(Beginning of DATA EXCERPTS)

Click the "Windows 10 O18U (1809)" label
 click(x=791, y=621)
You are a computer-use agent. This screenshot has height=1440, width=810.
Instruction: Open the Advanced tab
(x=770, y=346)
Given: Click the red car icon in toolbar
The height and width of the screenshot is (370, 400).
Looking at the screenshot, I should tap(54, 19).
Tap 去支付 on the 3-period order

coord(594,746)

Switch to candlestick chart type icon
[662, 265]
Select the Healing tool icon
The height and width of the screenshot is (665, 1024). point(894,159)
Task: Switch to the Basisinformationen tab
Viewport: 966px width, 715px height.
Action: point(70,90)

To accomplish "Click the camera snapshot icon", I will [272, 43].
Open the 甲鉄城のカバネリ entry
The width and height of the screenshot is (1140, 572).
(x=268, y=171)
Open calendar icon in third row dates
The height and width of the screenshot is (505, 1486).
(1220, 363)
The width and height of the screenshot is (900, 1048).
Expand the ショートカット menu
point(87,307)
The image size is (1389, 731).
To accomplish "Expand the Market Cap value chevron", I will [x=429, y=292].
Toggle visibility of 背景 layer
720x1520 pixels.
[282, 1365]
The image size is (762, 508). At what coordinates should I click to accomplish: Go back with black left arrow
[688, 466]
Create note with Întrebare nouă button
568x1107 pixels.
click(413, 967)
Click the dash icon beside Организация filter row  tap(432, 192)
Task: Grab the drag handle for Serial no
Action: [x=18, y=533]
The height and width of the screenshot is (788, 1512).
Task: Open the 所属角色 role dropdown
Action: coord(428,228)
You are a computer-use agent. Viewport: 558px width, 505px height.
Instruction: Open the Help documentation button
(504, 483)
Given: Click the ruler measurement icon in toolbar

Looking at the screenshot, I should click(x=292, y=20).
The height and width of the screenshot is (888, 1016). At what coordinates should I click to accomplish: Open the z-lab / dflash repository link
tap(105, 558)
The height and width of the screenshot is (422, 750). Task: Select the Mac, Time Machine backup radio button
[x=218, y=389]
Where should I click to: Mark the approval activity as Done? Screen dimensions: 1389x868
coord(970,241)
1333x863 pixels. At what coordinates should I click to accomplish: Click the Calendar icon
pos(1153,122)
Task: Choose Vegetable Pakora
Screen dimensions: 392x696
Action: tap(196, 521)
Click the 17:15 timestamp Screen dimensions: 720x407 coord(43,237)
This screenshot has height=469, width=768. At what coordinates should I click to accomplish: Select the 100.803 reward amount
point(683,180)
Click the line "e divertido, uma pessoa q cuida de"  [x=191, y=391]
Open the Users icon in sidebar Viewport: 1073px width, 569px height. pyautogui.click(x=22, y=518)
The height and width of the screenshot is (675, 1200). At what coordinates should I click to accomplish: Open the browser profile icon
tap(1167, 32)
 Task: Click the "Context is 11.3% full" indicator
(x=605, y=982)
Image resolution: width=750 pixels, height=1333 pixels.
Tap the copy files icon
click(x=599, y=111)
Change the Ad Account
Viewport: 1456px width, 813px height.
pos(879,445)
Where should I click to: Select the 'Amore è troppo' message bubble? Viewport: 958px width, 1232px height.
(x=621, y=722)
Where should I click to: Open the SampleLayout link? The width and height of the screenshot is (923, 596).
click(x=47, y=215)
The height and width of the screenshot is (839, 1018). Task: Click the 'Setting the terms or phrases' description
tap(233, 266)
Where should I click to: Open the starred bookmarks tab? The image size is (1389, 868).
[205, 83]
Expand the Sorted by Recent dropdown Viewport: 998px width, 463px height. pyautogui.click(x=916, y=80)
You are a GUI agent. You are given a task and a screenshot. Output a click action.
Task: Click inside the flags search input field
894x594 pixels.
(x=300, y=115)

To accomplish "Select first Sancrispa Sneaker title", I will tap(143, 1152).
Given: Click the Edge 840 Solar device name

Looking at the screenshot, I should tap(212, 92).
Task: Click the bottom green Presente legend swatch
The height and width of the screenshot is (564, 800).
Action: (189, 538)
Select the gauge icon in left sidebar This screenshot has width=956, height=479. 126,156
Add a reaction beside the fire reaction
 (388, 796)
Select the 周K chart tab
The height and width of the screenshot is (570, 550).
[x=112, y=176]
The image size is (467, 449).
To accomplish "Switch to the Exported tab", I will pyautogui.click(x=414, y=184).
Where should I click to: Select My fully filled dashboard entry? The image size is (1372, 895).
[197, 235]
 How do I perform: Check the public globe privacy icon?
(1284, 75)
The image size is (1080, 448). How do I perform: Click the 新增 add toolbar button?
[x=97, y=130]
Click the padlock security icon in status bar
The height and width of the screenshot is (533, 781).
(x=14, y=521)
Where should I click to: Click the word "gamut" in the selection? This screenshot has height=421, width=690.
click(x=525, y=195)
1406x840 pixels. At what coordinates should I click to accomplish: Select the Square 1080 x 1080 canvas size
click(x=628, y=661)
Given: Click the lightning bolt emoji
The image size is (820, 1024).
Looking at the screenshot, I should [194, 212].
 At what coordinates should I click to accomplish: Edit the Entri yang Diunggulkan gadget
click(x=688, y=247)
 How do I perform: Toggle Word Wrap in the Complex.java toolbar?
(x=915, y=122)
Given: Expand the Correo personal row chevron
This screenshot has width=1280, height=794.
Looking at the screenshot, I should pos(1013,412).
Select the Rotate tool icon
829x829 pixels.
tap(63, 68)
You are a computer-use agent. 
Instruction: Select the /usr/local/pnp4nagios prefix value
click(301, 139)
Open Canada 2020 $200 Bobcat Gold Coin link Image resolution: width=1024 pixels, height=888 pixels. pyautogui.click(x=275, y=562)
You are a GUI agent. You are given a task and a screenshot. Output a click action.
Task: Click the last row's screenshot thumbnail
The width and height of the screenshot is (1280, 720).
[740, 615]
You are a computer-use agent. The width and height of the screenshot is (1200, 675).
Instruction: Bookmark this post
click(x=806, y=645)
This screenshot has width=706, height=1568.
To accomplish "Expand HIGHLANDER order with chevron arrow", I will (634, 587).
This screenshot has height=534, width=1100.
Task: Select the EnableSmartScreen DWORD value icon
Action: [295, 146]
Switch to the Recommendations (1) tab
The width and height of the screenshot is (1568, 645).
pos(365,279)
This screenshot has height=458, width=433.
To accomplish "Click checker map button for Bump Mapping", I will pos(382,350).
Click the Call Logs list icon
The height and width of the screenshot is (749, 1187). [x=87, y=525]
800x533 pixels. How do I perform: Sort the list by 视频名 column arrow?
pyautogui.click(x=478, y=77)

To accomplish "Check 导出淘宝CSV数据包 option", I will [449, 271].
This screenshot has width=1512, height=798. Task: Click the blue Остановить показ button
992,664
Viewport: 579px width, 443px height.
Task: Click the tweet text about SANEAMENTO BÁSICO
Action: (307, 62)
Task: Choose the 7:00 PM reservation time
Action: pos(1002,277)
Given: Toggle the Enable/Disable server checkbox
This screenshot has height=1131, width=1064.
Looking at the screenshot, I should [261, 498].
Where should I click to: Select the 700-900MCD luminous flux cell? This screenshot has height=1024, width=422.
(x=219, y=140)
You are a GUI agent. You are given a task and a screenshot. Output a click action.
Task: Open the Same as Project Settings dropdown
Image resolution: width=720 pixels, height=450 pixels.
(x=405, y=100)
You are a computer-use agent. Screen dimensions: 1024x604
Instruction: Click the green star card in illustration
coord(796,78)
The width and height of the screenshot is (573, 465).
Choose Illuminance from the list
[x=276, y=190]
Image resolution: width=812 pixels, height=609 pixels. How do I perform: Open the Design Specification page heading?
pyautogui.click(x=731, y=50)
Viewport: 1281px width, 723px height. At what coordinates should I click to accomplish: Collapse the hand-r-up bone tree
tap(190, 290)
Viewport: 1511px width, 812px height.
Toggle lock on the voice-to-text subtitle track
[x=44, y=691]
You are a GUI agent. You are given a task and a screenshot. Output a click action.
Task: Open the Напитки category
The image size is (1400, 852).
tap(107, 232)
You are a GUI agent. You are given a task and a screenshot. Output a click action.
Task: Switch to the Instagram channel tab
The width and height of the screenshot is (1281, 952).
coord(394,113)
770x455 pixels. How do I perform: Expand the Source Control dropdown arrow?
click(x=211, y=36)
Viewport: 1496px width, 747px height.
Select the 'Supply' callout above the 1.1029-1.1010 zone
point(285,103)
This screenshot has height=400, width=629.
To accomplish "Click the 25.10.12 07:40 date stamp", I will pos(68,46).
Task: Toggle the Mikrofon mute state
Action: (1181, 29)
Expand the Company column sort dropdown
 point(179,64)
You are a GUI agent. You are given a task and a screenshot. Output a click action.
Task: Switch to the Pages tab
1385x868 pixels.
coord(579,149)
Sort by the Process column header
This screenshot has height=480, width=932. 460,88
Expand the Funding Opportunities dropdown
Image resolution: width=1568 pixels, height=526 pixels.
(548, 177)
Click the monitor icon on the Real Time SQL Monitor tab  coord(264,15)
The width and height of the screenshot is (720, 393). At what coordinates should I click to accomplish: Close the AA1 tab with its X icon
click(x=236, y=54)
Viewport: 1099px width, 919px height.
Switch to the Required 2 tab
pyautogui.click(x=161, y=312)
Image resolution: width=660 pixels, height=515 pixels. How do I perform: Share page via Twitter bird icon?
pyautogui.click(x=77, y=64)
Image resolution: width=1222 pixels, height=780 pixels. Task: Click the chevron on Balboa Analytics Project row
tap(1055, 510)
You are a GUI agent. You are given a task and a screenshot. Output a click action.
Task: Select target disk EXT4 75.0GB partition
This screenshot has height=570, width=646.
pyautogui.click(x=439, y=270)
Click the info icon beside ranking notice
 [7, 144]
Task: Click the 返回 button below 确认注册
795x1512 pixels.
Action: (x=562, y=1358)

(End of DATA EXCERPTS)

Pull every line with the string "sidebar" from the data above.

Open the Users icon in sidebar Viewport: 1073px width, 569px height. pyautogui.click(x=22, y=518)
Select the gauge icon in left sidebar This screenshot has width=956, height=479. 126,156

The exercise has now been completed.